Interesting. I think it is best to review the issue and not rely on the email updates. Sending email updates manually after I edit the comment is not feasible for me.
Also note that I edited my comment within minutes of the initial post. It's not like I went back to edit it after several days.
@fedorov Understood, but I had already opened the ticket and left it open while working on it, and it never updated visually for me (I don't know if there's an auto-refresh on GitHub for edited tickets, though, there might not be).
@pgundluru This change is now on test and dev.
There is a newline added prior to the copy to clipboard icon, can it be removed?
I would prefer to remove parentheses around the copy to clipboard button - we do not have those in other places where that button is present, and I do not see value in keeping them
The width of the download popup appears to be fixed and independent from the width of the parent window, UID line wraps around. Can this be fixed?
@fedorov #1 and 2: easily
For #3, I widened it a bit already, and can widen it more, but the issue is we won't be able to account for eg. different zoom levels on people's browsers, OS font sizes, etc. We could do a quick BQ query to make sure we know what the longest UID is by character count and go by that to get a rough idea. That said I can enlarge this one a bit more, though as 768px is the minimum viewspace we can't go over that unless we're willing to scroll the browser view.
We could do a quick BQ query to make sure we know what the longest UID is by character count and go by that to get a rough idea.
The maximum number of characters is fixed to 64 by the DICOM standard for that value representation!
@fedorov Does that include the periods? And, if we wind up with some that wrap, is that going to be acceptable?
Yes, 64 total is for any character from this lexicon https://dicom.nema.org/medical/dicom/current/output/chtml/part05/sect_6.2.html:
As long as that wrap and copy to clipboard does not have any extra newline characters, it's acceptable.
As an example of what I mean, this study doesn't wrap on my monitor:
So while I can definitely widen it, there'll be some variations we can't account for.
Edit: The copy to clipboard text is independent of the actual display, so it's unaffected by any display adjustments due to the browser's setup.
Ok, sounds good.
The copy to clipboard icons are still showing up on separate lines though, as well as parentheses.
Also, just noticed this, the text says "download the manifest", which is not applicable for the study download. Instead, the text should say "Then run the following command:".
Upon further review and testing, I realized that listing "s5cmd" for the download popup at study/series level makes no sense, since there is no manifest involved that could be used with s5cmd. In a discussion with @s-paquette, it became clear that having "s5cmd" in the manifest-level download tab vs "idc-index" in the study/series level is too much work. Thus, we decided to replace "s5cmd" with "idc-index" in all places, which should make ui less confusing, hopefully.
As detected by @pgundluru the highlighted text should be removed
@fedorov @pgundluru This is now ready for testing
The download instructions do not match what I contributed in this PR:
https://github.com/ImagingDataCommons/IDC-WebApp/pull/1399/files
Specifically, my change had this:
and the download screen shows this in the test tier:
Also, since this will need to be fixed anyway, please also add a sentence "To learn about alternative ways to download IDC data, please see IDC download instructions page".

__Tasks to carry out__:
1. Output the part of the issue thread between "The maximum number" and "Ok, sounds good.", inclusive, word for word.
2. List every username that appears with an @ sign in the issue thread, each given once.

__Exercise data__:
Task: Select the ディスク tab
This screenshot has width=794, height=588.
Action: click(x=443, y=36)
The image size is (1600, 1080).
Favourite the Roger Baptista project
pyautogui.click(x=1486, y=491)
--
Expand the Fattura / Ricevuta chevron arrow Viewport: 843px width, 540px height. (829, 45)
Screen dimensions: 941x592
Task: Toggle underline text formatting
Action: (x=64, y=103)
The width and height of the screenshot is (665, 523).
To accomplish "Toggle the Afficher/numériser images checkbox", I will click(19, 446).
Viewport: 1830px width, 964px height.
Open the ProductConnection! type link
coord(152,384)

__Answers below__:
1.
The maximum number of characters is fixed to 64 by the DICOM standard for that value representation!
@fedorov Does that include the periods? And, if we wind up with some that wrap, is that going to be acceptable?
Yes, 64 total is for any character from this lexicon https://dicom.nema.org/medical/dicom/current/output/chtml/part05/sect_6.2.html:
As long as that wrap and copy to clipboard does not have any extra newline characters, it's acceptable.
As an example of what I mean, this study doesn't wrap on my monitor:
So while I can definitely widen it, there'll be some variations we can't account for.
Edit: The copy to clipboard text is independent of the actual display, so it's unaffected by any display adjustments due to the browser's setup.
Ok, sounds good.

2.
@fedorov
@pgundluru
@s-paquette